» Excerpt:
******************************

00:25:36.720 Particularly when it came to Hussein Salil, a Chinese Uyghur.
00:25:42.000 Who was imprisoned.
00:25:44.220 I'm not sure that we could find anyone today.
00:25:47.880 Global Affairs Canada, as it's now called.
00:25:50.700 Who would have anything to say about Hussein Salil.
00:25:55.800 He is a forgotten man.
00:25:58.540 18 years after the fact.
00:26:01.300 And the reason I bring this up is the idea of business capture influencing the political response to China.
00:26:08.260 So Harper took a very strong stand and there was a famous story.
00:26:11.960 He was at an international conference and he had gone to use the restroom.
00:26:19.860 Chinese leader did.
00:26:21.160 He waited outside the restroom to talk to the Chinese leader and say, we want our citizen back.
00:26:26.760 The response from the Canadian media, especially driven by the business media and the business culture in this country was, how dare he do that to a Chinese leader?
00:26:39.760 And why are we putting our business relations at risk for this guy we don't even know?
00:26:45.520 Well, he's a Canadian citizen.
00:26:48.060 You know, that should be enough.
00:26:49.460 It's like, you know, claiming I am a Roman.
00:26:52.440 Well, well, then you get the rights of citizenship.
00:26:56.820 Harper kept his hard line on China for a while until he realized he's just getting beaten up every day by the business culture in this country.
00:27:07.560 And it's not winning him any votes.
00:27:09.240 I've already mentioned the Power Corporation and the Canada-China Business Council.
00:27:13.120 If you look at who the founding companies were in the Canada-China Business Council, it's the elite of Canadian business.
00:27:25.380 It's all the banks, the insurance companies, the investment companies, and major manufacturing companies who moved their manufacturing to China.

******************************

(Collected data)
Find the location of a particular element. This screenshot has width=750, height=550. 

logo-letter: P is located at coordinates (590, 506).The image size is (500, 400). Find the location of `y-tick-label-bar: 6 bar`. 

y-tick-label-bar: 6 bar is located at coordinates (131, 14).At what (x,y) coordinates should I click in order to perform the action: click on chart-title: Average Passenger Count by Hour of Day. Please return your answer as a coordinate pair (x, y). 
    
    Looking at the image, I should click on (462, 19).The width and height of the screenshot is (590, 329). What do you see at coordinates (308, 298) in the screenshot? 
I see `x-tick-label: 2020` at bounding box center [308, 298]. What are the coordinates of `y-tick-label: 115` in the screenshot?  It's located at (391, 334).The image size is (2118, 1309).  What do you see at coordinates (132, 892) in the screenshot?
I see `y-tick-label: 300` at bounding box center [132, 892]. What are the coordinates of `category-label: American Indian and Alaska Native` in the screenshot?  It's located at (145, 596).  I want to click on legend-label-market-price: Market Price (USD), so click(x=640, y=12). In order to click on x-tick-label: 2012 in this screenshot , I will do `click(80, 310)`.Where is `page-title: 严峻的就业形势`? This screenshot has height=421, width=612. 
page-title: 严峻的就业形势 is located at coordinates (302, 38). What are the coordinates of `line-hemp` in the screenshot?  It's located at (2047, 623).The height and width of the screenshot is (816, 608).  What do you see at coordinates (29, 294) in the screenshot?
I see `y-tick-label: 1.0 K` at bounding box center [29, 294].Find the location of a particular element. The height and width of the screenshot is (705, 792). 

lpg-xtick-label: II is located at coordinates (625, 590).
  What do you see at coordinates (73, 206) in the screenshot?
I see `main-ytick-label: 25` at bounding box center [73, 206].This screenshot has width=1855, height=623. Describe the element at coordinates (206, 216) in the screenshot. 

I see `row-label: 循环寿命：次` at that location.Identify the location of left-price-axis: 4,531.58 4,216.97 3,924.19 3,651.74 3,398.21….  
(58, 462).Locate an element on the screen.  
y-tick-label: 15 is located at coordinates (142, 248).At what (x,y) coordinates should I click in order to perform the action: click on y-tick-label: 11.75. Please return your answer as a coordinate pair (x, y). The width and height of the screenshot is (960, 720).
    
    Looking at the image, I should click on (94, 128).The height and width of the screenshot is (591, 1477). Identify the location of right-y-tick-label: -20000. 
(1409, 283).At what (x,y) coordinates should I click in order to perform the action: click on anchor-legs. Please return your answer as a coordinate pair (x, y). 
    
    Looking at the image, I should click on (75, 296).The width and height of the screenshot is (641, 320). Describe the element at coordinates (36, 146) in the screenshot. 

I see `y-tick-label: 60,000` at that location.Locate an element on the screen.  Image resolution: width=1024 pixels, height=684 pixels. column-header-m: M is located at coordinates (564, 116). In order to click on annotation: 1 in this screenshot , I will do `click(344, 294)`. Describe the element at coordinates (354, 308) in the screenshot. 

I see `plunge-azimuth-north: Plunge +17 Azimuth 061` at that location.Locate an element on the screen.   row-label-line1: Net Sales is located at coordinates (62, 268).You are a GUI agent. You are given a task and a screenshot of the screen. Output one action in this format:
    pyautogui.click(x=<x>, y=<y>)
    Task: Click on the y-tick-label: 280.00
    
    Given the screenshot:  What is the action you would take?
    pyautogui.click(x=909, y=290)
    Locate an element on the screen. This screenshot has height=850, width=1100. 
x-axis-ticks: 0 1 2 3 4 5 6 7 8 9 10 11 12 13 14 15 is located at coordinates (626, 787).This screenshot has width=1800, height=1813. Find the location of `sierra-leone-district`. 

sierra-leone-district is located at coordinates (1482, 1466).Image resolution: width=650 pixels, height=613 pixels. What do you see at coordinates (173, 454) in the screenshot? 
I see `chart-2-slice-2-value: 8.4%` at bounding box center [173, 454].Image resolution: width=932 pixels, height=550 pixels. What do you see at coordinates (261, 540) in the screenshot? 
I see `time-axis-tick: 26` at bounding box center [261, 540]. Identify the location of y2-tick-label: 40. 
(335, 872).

******************************

» Instructions:
[1] According to the transcript on Canada's political response to China, which kinds of companies were among the founding companies of the Canada-China Business Council? List every kind it names.
[2] Pick up the transcript on Canada's political response to China right after its final line and carry it forward.

» Exercise responses:
[1]
- All the banks
- The insurance companies
- The investment companies
- Major manufacturing companies who moved their manufacturing to China

[2]
00:27:34.940 Now, all those big boys, they got sweetheart deals from the Chinese Communist Party early on.
00:27:41.360 And that has stayed.
00:27:45.680 Those links have stayed.
00:27:48.540 And these, of course, are the companies that can get ministers on the phone.
00:27:55.760 They are the companies that arrange donations to political parties and all this sort of thing.
00:28:03.100 They have influence and they use that influence.
00:28:07.740 If you look at what happened after the two Michaels were kidnapped, a lot of the pressure to try and resolve this and to free Meng Wanzhou came from the business community.
00:28:23.780 And, you know, guys like Jean Chrétien were going around the business community, telling them to put pressure on the Trudeau, Justin Trudeau government to release Meng Wanzhou.
00:28:36.380 That's where a great deal of the influence is.
00:28:39.660 You're quite right.
00:28:40.520 Absolutely.
00:28:42.000 And China looks after that, that clientele of its here very, very well.
00:28:47.800 But, you know, not for the benefit of Canadians.
00:28:51.200 Looking at the founding members on the website, and you're absolutely right.
00:28:56.840 That's who it is.
00:28:59.240 You know, I'm highly critical of the Trudeau government, as most people know.
00:29:03.780 But I had to give them credit, and I did consistently, for not releasing Meng Wanzhou throughout that entire ordeal.
00:29:12.540 That would have sent exactly the wrong signal.
00:29:16.100 And to this day, I give him credit for that.
00:29:20.740 You know, I still think that overall, I believe the prime minister has a soft spot for China.
00:29:28.320 And I'm not just talking about his offhand comment years ago about how he admires their basic dictatorship and allows them to turn green on a dime.
00:29:37.560 Although I do believe he fundamentally holds that view.
00:29:42.580 But is there something – does it go beyond naivete for him?
00:29:48.480 Because there's a longstanding relationship with China and his family.
00:29:52.960 His father, even before he entered politics, had traveled through China, back when it was very difficult for Westerners to travel through China.
00:30:01.940 Do you think that the Trudeau family just has this vision that China is the future?
00:30:07.860 And I don't think that's an idea that's unique to them.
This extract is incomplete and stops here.